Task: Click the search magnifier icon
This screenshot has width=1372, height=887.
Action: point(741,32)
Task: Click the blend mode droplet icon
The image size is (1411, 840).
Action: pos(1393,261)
+ + + + +
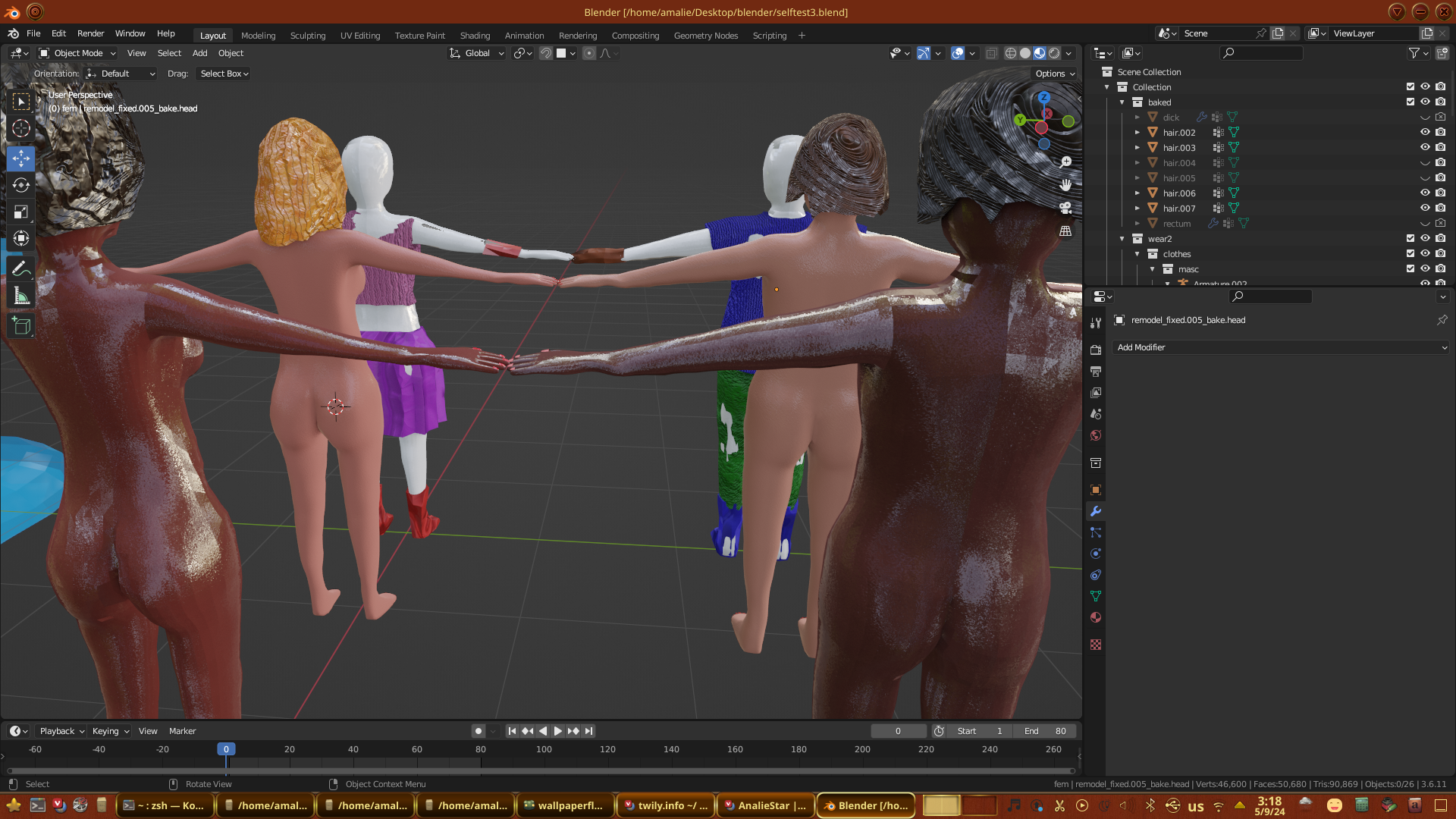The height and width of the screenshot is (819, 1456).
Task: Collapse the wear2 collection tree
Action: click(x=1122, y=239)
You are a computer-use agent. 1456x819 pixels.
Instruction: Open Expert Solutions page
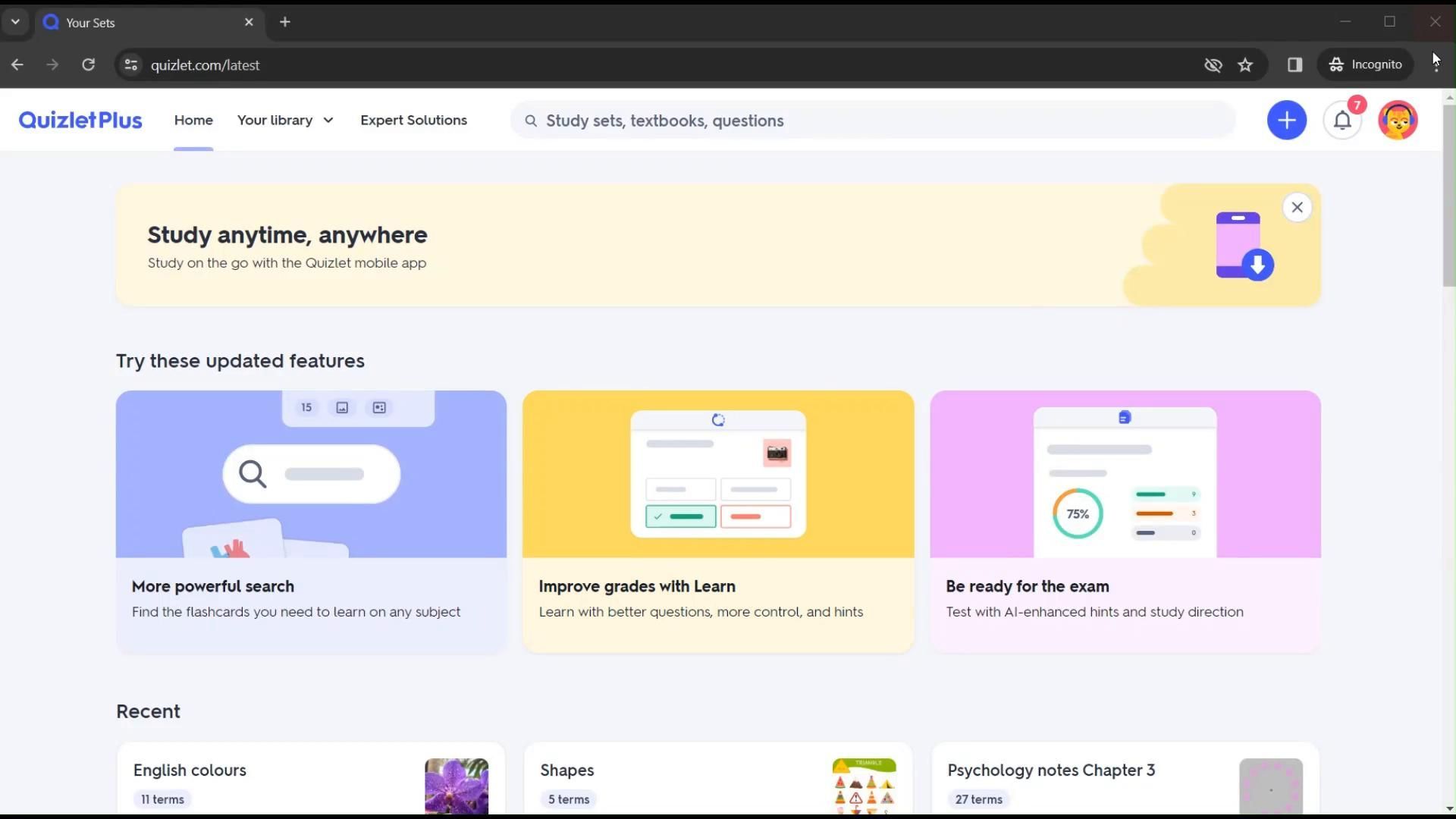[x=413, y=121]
+ + + + +
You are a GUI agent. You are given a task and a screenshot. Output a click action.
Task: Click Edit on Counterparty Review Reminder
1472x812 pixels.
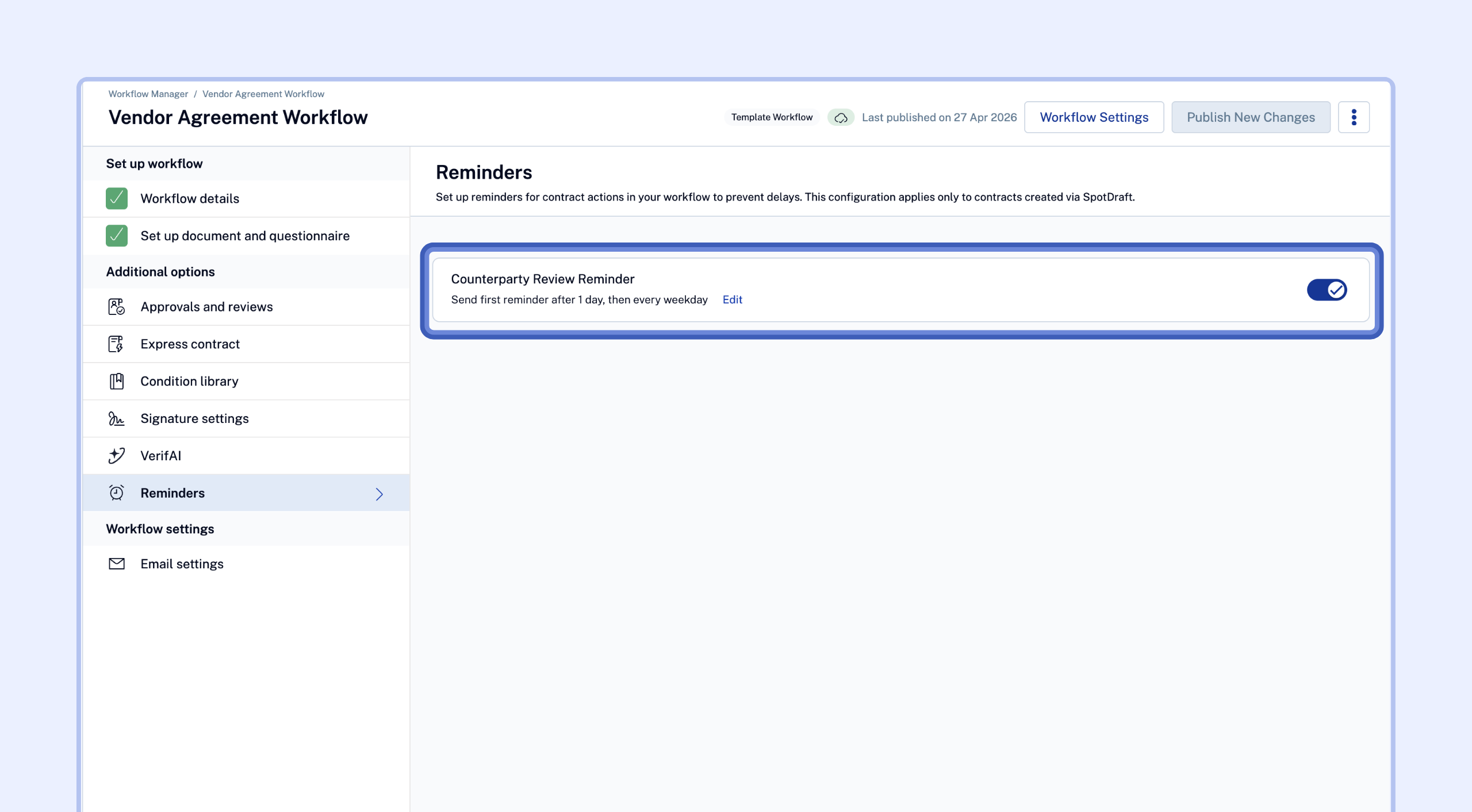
+ + + + +
When a line among the entries contains "pixels", pull that line out.

You are a computer-use agent. 1456x819 pixels.
1472x812 pixels.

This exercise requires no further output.